■ **Stored items**:

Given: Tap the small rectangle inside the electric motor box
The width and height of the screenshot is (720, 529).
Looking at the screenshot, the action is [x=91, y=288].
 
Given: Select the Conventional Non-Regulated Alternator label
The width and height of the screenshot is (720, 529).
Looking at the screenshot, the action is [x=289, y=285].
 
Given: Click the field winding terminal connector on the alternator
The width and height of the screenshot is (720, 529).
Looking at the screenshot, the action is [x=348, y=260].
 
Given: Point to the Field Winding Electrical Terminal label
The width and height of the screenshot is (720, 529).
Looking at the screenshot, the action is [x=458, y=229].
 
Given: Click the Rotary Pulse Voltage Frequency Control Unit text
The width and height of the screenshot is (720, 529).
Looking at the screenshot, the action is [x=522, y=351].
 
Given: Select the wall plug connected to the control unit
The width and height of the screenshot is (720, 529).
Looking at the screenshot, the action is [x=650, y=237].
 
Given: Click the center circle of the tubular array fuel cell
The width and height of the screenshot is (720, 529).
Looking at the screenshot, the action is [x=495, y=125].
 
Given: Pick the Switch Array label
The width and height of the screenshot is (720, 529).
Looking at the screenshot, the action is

■ **Your goal**: Scale every coordinate in the answers by 1.95 and round to whole numbers, with halves rounded up. Write out all the entries above again with these new coordinates, requests included, and keep every other number unchanged.

■ **The result**:
Given: Tap the small rectangle inside the electric motor box
The width and height of the screenshot is (720, 529).
Looking at the screenshot, the action is [x=177, y=562].
 
Given: Select the Conventional Non-Regulated Alternator label
The width and height of the screenshot is (720, 529).
Looking at the screenshot, the action is [x=564, y=556].
 
Given: Click the field winding terminal connector on the alternator
The width and height of the screenshot is (720, 529).
Looking at the screenshot, the action is [x=679, y=507].
 
Given: Point to the Field Winding Electrical Terminal label
The width and height of the screenshot is (720, 529).
Looking at the screenshot, the action is [x=893, y=447].
 
Given: Click the Rotary Pulse Voltage Frequency Control Unit text
The width and height of the screenshot is (720, 529).
Looking at the screenshot, the action is [x=1018, y=684].
 
Given: Select the wall plug connected to the control unit
The width and height of the screenshot is (720, 529).
Looking at the screenshot, the action is [x=1268, y=462].
 
Given: Click the center circle of the tubular array fuel cell
The width and height of the screenshot is (720, 529).
Looking at the screenshot, the action is [x=965, y=244].
 
Given: Pick the Switch Array label
The width and height of the screenshot is (720, 529).
Looking at the screenshot, the action is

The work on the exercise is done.